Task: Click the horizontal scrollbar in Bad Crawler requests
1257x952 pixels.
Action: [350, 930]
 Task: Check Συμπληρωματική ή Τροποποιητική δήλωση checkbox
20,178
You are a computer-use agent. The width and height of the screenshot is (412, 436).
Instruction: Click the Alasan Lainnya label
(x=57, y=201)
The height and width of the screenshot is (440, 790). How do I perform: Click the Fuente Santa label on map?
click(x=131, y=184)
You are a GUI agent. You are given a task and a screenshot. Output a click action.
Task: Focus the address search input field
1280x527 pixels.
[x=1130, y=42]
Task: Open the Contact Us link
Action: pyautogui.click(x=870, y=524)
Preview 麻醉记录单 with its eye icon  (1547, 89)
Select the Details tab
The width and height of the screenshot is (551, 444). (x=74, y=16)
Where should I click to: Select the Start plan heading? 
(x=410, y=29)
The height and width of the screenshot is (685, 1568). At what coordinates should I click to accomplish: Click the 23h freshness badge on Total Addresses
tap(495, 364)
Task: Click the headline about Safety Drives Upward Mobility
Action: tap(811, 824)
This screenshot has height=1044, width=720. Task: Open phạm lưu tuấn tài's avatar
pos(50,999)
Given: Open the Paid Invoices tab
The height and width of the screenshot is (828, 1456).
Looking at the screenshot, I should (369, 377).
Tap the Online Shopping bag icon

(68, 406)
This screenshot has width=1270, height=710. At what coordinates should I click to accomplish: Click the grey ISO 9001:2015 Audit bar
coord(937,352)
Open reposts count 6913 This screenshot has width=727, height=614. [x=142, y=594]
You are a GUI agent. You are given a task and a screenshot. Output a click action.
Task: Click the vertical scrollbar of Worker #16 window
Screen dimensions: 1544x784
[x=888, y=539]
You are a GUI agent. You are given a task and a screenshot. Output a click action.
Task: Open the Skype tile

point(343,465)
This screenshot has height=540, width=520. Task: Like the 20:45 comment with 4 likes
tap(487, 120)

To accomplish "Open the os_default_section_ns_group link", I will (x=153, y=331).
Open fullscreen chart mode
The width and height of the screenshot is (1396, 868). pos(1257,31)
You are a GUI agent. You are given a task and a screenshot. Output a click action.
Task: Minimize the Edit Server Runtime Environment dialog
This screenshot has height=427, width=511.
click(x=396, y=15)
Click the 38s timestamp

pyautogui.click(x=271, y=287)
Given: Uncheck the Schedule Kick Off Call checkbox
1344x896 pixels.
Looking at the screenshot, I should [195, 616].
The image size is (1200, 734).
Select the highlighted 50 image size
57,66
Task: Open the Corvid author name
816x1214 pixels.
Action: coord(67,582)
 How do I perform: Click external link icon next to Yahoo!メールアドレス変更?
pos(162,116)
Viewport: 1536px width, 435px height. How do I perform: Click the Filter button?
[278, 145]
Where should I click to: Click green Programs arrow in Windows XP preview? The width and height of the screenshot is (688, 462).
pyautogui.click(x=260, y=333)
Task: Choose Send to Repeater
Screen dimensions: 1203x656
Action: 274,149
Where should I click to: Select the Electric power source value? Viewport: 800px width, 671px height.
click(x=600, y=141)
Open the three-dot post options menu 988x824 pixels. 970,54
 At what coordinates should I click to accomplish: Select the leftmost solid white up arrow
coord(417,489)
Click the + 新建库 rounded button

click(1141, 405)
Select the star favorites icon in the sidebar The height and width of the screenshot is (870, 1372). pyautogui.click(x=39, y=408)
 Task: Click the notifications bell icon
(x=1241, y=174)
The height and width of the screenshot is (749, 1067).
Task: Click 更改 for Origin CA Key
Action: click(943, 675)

(Objective): Copy every one of the records above word for word, leaving nothing out and changing nothing.

(Written solution):
Task: Click the horizontal scrollbar in Bad Crawler requests
1257x952 pixels.
Action: [350, 930]
 Task: Check Συμπληρωματική ή Τροποποιητική δήλωση checkbox
20,178
You are a computer-use agent. The width and height of the screenshot is (412, 436).
Instruction: Click the Alasan Lainnya label
(x=57, y=201)
The height and width of the screenshot is (440, 790). How do I perform: Click the Fuente Santa label on map?
click(x=131, y=184)
You are a GUI agent. You are given a task and a screenshot. Output a click action.
Task: Focus the address search input field
1280x527 pixels.
[x=1130, y=42]
Task: Open the Contact Us link
Action: pyautogui.click(x=870, y=524)
Preview 麻醉记录单 with its eye icon  (1547, 89)
Select the Details tab
The width and height of the screenshot is (551, 444). (x=74, y=16)
Where should I click to: Select the Start plan heading? 
(x=410, y=29)
The height and width of the screenshot is (685, 1568). At what coordinates should I click to accomplish: Click the 23h freshness badge on Total Addresses
tap(495, 364)
Task: Click the headline about Safety Drives Upward Mobility
Action: tap(811, 824)
This screenshot has height=1044, width=720. Task: Open phạm lưu tuấn tài's avatar
pos(50,999)
Given: Open the Paid Invoices tab
The height and width of the screenshot is (828, 1456).
Looking at the screenshot, I should (369, 377).
Tap the Online Shopping bag icon

(68, 406)
This screenshot has width=1270, height=710. At what coordinates should I click to accomplish: Click the grey ISO 9001:2015 Audit bar
coord(937,352)
Open reposts count 6913 This screenshot has width=727, height=614. [x=142, y=594]
You are a GUI agent. You are given a task and a screenshot. Output a click action.
Task: Click the vertical scrollbar of Worker #16 window
Screen dimensions: 1544x784
[x=888, y=539]
You are a GUI agent. You are given a task and a screenshot. Output a click action.
Task: Open the Skype tile

point(343,465)
This screenshot has height=540, width=520. Task: Like the 20:45 comment with 4 likes
tap(487, 120)

To accomplish "Open the os_default_section_ns_group link", I will (x=153, y=331).
Open fullscreen chart mode
The width and height of the screenshot is (1396, 868). pos(1257,31)
You are a GUI agent. You are given a task and a screenshot. Output a click action.
Task: Minimize the Edit Server Runtime Environment dialog
This screenshot has height=427, width=511.
click(x=396, y=15)
Click the 38s timestamp

pyautogui.click(x=271, y=287)
Given: Uncheck the Schedule Kick Off Call checkbox
1344x896 pixels.
Looking at the screenshot, I should [195, 616].
The image size is (1200, 734).
Select the highlighted 50 image size
57,66
Task: Open the Corvid author name
816x1214 pixels.
Action: coord(67,582)
 How do I perform: Click external link icon next to Yahoo!メールアドレス変更?
pos(162,116)
Viewport: 1536px width, 435px height. How do I perform: Click the Filter button?
[278, 145]
Where should I click to: Click green Programs arrow in Windows XP preview? The width and height of the screenshot is (688, 462).
pyautogui.click(x=260, y=333)
Task: Choose Send to Repeater
Screen dimensions: 1203x656
Action: 274,149
Where should I click to: Select the Electric power source value? Viewport: 800px width, 671px height.
click(x=600, y=141)
Open the three-dot post options menu 988x824 pixels. 970,54
 At what coordinates should I click to accomplish: Select the leftmost solid white up arrow
coord(417,489)
Click the + 新建库 rounded button

click(1141, 405)
Select the star favorites icon in the sidebar The height and width of the screenshot is (870, 1372). pyautogui.click(x=39, y=408)
 Task: Click the notifications bell icon
(x=1241, y=174)
The height and width of the screenshot is (749, 1067).
Task: Click 更改 for Origin CA Key
Action: click(943, 675)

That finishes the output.